1. Opening of the annual shareholders' meeting
2. Appointment of chairman for the annual shareholders' meeting
3. Preparation and approval of the voting list
4. Approval of the agenda
5. Election of one or two persons who shall approve the minutes 
6. Determination of whether the annual shareholders' meeting has been duly convened
7. Presentation by the CEO
8. Submission of the annual report and the auditors' report, as well as the consolidated financial statements and the auditors' report for the group
9. Resolution regarding the adoption of the income statement and the balance sheet, as well as the consolidated income statement and the consolidated balance sheet for the group
10. Resolution regarding allocation of the company's results
11. Resolution regarding discharge of the members of the board of directors and the CEO from liability
12. Determination of the number of members of the board of directors and the number of auditors 
13. Determination of fees for members of the board of directors and auditors
14. Election of the members of the board of directors

a. Lena Hofsberger
b. Daniel Björklund
c. Anders Borg
d. Gunilla Rudebjer
e. Lars Gatenbeck
f. Mikael Stöhr
g. Liselott Kilaas

15. Election of the chairman of the board of directors
16. Election of auditors
17. Resolution on principles for the appointment of a nomination committee
18. Resolution on guidelines for remuneration to senior executives
19. Resolution regarding amendment of the Articles of Association
20. Resolution to authorise the board of directors to resolve to repurchase and transfer own shares
21. Resolution to authorise the board of directors to resolve on share issues
22. Closing of the annual shareholders' meeting

Nomination committee's proposals

Items 2, as well as 12-16 - Proposal for board composition, chairman, auditor, etc.
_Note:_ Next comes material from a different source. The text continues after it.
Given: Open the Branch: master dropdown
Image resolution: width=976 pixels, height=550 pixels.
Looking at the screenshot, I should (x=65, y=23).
Ambea AB (publ)'s nomination committee, which consists of the chairman of the nomination committee Erik Malmberg (Actor SCA), Carl Gustafsson (Didner & Gerge Fonder AB), Charlotta Faxén (Lennebo Fonder) and the chairman of the board of directors Lena Hofsberger, proposes the following:

· that Charlotte Levin, member of the Swedish Bar Association, Advokatfirman Vinge, shall be appointed chairman of the annual shareholders' meeting (item 2).
· that the number of members of the board of directors as elected by the shareholders' meeting shall continue to be seven, with no deputy members, and that the number of auditors shall be one, with no deputy auditors (item 12).
· that the fees to the board of directors shall be paid in the total amount of SEK 3,005,000 for the time until the end of the next annual shareholders' meeting, with SEK 700,000 to the chairman of the board of directors and with SEK 300,000 to each of the other board members. Furthermore, the nomination committee proposes that SEK 110,000 shall be paid to each chairman of the audit committee, remuneration committee and quality and sustainability committee, respectively, and that SEK 35,000 shall be paid to each of the other committee members. The board fee levels remain unchanged from last year (item 13).
· that fees to the auditor shall be paid in accordance with approved invoice (item 13).
· re-election of Lena Hofsberger, Daniel Björklund, Anders Borg, Gunilla Rudebjer, Lars Gatenbeck, Mikael Stöhr and Liselott Kilaas as members of the board of directors for the time until the end of the next annual shareholders' meeting (item 14).
· Lena Hofsberger is proposed to be re-elected as chairman of the board of directors (item 15).
· re-election of Ernst & Young AB as auditor, which is in accordance with the audit committee's recommendation. Should the nomination committee's proposal for auditor be adopted, Ernst & Young AB has announced that authorised public accountant Staffan Landén will be appointed auditor in charge (item 16).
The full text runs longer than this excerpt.